__Data supplied__.
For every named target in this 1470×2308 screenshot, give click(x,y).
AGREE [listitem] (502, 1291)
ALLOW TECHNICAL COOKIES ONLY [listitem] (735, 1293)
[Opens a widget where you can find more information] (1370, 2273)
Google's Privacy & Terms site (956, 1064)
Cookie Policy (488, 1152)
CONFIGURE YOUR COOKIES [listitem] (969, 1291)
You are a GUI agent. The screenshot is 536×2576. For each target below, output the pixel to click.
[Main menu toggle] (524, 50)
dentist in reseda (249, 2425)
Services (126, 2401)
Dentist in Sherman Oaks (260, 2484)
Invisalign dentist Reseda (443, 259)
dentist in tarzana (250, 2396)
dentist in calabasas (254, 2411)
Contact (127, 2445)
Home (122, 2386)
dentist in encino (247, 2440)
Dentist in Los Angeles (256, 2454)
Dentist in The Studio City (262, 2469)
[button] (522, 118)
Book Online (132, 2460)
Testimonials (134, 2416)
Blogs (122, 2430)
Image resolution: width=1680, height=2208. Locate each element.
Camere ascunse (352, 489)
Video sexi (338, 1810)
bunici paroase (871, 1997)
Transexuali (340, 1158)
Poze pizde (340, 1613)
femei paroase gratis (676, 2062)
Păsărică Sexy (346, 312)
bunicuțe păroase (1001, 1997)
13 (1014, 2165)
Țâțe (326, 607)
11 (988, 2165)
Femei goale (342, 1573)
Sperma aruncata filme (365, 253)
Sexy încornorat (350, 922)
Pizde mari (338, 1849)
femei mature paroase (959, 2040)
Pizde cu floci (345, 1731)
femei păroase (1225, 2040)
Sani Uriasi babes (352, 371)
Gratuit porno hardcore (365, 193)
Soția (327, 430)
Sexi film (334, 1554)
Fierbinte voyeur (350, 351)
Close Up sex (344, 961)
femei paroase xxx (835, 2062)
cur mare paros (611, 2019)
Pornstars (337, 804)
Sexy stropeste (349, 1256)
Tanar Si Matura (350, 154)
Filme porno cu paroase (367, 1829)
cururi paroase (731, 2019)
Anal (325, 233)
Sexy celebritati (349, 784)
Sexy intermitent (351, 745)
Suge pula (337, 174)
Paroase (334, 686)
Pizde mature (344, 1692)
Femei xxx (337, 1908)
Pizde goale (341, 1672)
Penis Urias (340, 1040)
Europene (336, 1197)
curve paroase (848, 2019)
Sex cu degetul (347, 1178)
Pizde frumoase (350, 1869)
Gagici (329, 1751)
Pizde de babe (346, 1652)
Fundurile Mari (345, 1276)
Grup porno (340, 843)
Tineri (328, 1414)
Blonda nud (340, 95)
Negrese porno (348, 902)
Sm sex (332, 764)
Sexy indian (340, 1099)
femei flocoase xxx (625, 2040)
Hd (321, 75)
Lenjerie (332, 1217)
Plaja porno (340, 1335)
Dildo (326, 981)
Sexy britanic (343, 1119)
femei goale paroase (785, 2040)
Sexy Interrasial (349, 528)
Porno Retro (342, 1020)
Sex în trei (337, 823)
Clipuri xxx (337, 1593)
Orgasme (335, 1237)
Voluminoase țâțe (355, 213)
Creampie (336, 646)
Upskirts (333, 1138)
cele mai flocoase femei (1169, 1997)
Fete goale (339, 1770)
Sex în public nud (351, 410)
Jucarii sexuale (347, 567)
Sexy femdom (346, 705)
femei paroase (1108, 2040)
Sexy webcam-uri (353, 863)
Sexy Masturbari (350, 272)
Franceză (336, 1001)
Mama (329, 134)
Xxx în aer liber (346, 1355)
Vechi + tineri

__Task objective__. The lines from the one holding "bunici paroase (871, 1997)" to the end of the entries are to be repeated exactly, with both ends included and nothing else.

__Your response__.
bunici paroase (871, 1997)
Transexuali (340, 1158)
Poze pizde (340, 1613)
femei paroase gratis (676, 2062)
Păsărică Sexy (346, 312)
bunicuțe păroase (1001, 1997)
13 (1014, 2165)
Țâțe (326, 607)
11 (988, 2165)
Femei goale (342, 1573)
Sperma aruncata filme (365, 253)
Sexy încornorat (350, 922)
Pizde mari (338, 1849)
femei mature paroase (959, 2040)
Pizde cu floci (345, 1731)
femei păroase (1225, 2040)
Sani Uriasi babes (352, 371)
Gratuit porno hardcore (365, 193)
Soția (327, 430)
Sexi film (334, 1554)
Fierbinte voyeur (350, 351)
Close Up sex (344, 961)
femei paroase xxx (835, 2062)
cur mare paros (611, 2019)
Pornstars (337, 804)
Sexy stropeste (349, 1256)
Tanar Si Matura (350, 154)
Filme porno cu paroase (367, 1829)
cururi paroase (731, 2019)
Anal (325, 233)
Sexy celebritati (349, 784)
Sexy intermitent (351, 745)
Suge pula (337, 174)
Paroase (334, 686)
Pizde mature (344, 1692)
Femei xxx (337, 1908)
Pizde goale (341, 1672)
Penis Urias (340, 1040)
Europene (336, 1197)
curve paroase (848, 2019)
Sex cu degetul (347, 1178)
Pizde frumoase (350, 1869)
Gagici (329, 1751)
Pizde de babe (346, 1652)
Fundurile Mari (345, 1276)
Grup porno (340, 843)
Tineri (328, 1414)
Blonda nud (340, 95)
Negrese porno (348, 902)
Sm sex (332, 764)
Sexy indian (340, 1099)
femei flocoase xxx (625, 2040)
Hd (321, 75)
Lenjerie (332, 1217)
Plaja porno (340, 1335)
Dildo (326, 981)
Sexy britanic (343, 1119)
femei goale paroase (785, 2040)
Sexy Interrasial (349, 528)
Porno Retro (342, 1020)
Sex în trei (337, 823)
Clipuri xxx (337, 1593)
Orgasme (335, 1237)
Voluminoase țâțe (355, 213)
Creampie (336, 646)
Upskirts (333, 1138)
cele mai flocoase femei (1169, 1997)
Fete goale (339, 1770)
Sex în public nud (351, 410)
Jucarii sexuale (347, 567)
Sexy femdom (346, 705)
femei paroase (1108, 2040)
Sexy webcam-uri (353, 863)
Sexy Masturbari (350, 272)
Franceză (336, 1001)
Mama (329, 134)
Xxx în aer liber (346, 1355)
Vechi + tineri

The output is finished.